Monday, June 1, 2015

Day 24: The Ick

Yesterday morning I started the next cycle of treatment; Thunder Pearls. 

I took the first two pills in the morning, ate a light breakfast and went to the hangar to volunteer at scrimmage. Let me just try to bottle the experience of Thunder....I've never taken any drugs in my lifetime so I can't really compare it to anything, but I imagine if one were to combine cocaine and some sort of anti ADD medication, they would achieve the first dose of Thunder. 

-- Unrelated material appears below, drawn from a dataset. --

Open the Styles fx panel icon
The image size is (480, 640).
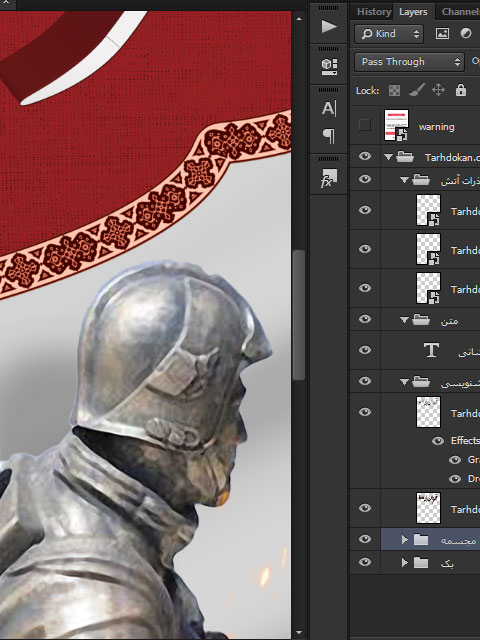coord(329,179)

My usual brain fog turned upside down and became the most hyper focused mental activity I've ever experienced in my entire life. Imagine being able to hear, see, feel, taste, and smell everything in HD....ALL AT THE SAME TIME. It's not a pleasant feeling by any means. In fact, it made me uncomfortable and anxious. I felt so over stimulated. And at the same time, I was actually able to process most of what was going on. This was new. 

After helping out with scrimmage, I was absolutely exhausted. All I really wanted to do was nap. That proves to be a problem in my life. Always. I can't nap nor do I ever want to miss out on the day by napping. Long story short, I didn't nap and in fact, after eating and properly hydrating myself (at which i am SO TERRIBLE still) I was ok and able to participate in an amazing day of showing our friend around who made the trip to PDX with my car from LA. (YAY!!) I'm certain that the very low dose of 2 pills wore off just after lunch so I felt much better. 

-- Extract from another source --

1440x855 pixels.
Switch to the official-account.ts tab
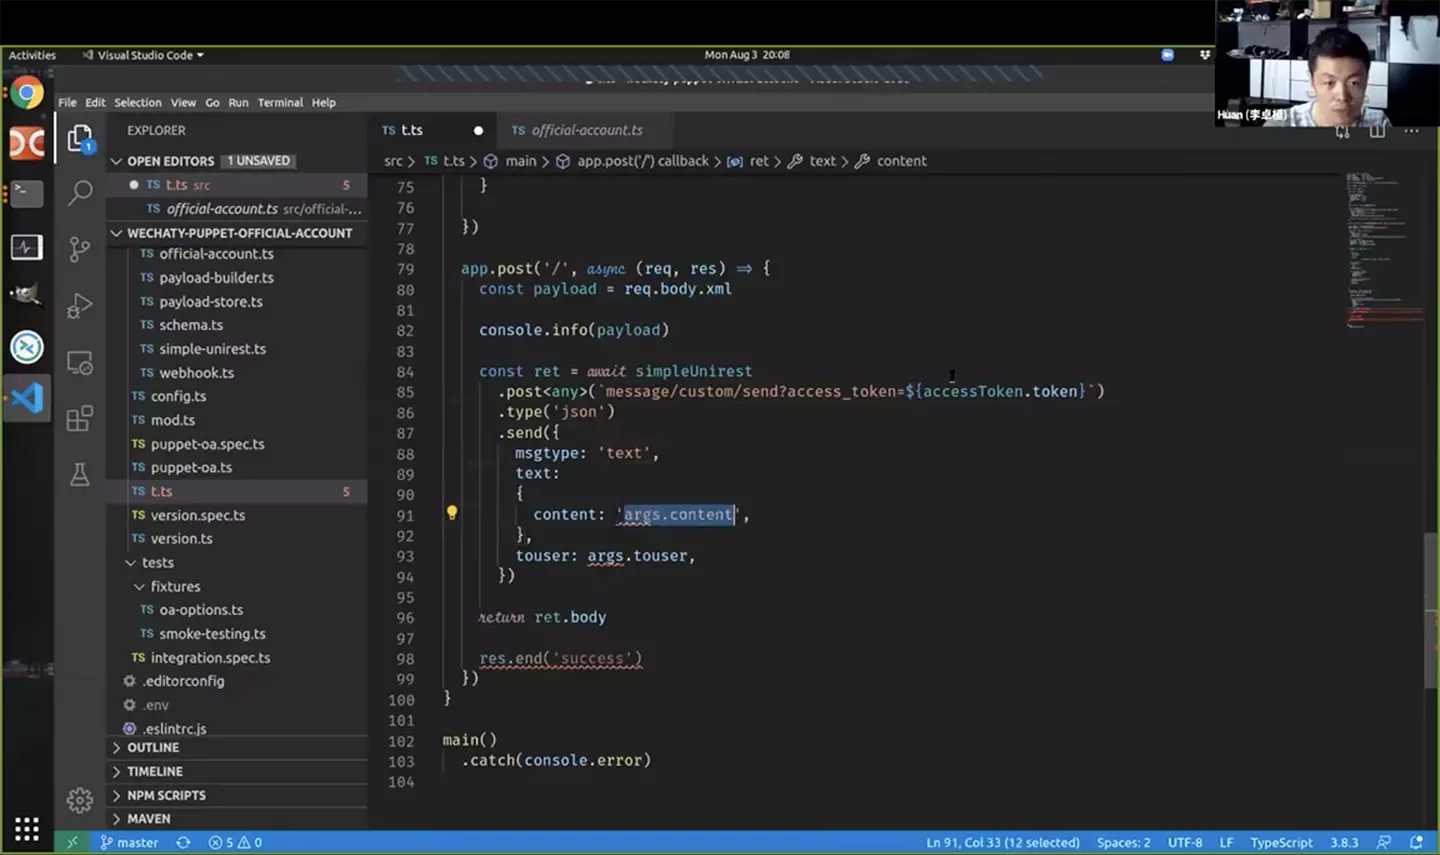[x=586, y=130]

While the focus was there, something else familiar was also back. Pain. I guess I'd forgotten how much my body hurts with this disease when I was taking the Lighting pills because they are designed to calm the nervous system and aid with the neurological misfires. Thunder has not only failed to suppress the pain, but it seems to have stirred up some deeper pains and kicked the toxins into high gear. I missed a day of putting lemons in my water and felt like I was for sure going to die. 

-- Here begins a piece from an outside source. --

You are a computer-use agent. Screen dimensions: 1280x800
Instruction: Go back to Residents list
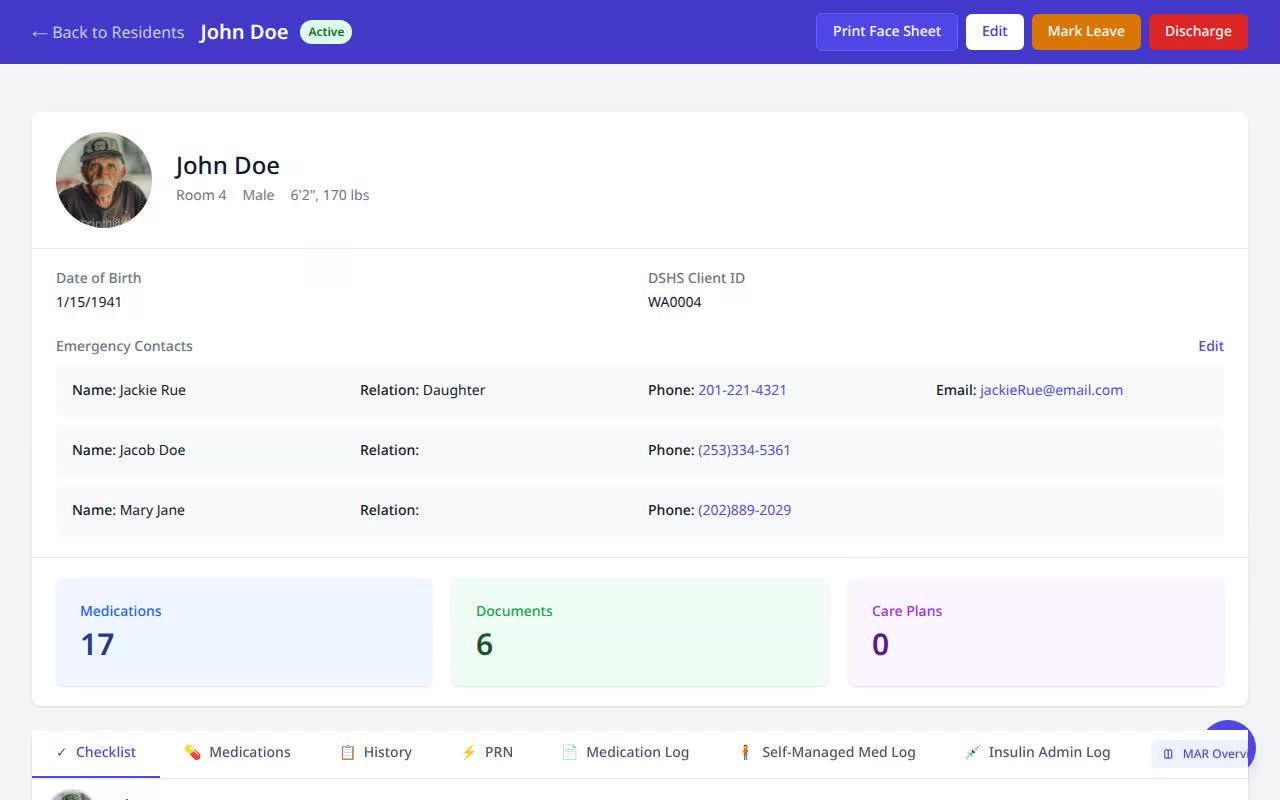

It's been hot the last few days, and as I mentioned before, the heat makes me extremely uncomfortable. Today was one of those REALLY uncomfortable days. At one point, we visited an antique store in Sellwood and because it was so muggy and warm in there, I felt the tunnel vision and profuse sweating creep up on me. I hate that feeling. I did what any normal person would do in that situation. I took my shoes and socks off and stood barefoot in the middle of the store, paying for my finds. Maybe that's just my normal. There's something about having my feet exposed and touching the ground that calms me and allows my core temperature to drop when I feel panicked. 

I'd also realized I hadn't had any water for quite a few hours at that point. Luckily, at dinner I was able to ask for an entire plate of lemon wedges to shove into my water, and proceeded to chug as much of it as I could without drowning. Almost instantly, I felt better. I still had my shoes off at this point, so I won't speculate what helped me most. 

So far, I hate thunder. It's pissing off the ick (that's become my nickname for this shitty bacteria) and making me super sensitive to absolutely everything that triggers flare-ups. (Sugars, carbs, etc) 

I've got at least 2 and a half more weeks of this, with increasing dosage, and I cannot WAIT to see how that makes me feel. <insert heavy sarcasm> 

I won't lie, I hate this process. Physically I've hated the last two days that have left me feeling crippled. Mentally, I'm tired and hopeful still, somehow. Emotionally, I've loved the last two days because I got to spend them with my person and a great friend, doing really great things. I even finally got to go to Joe's Crab Shack and destroy a bucket of exoskeletal sea life. 

Fuck you, Lyme. You can't keep me from enjoying the company of amazing people that make my face light up with smiles.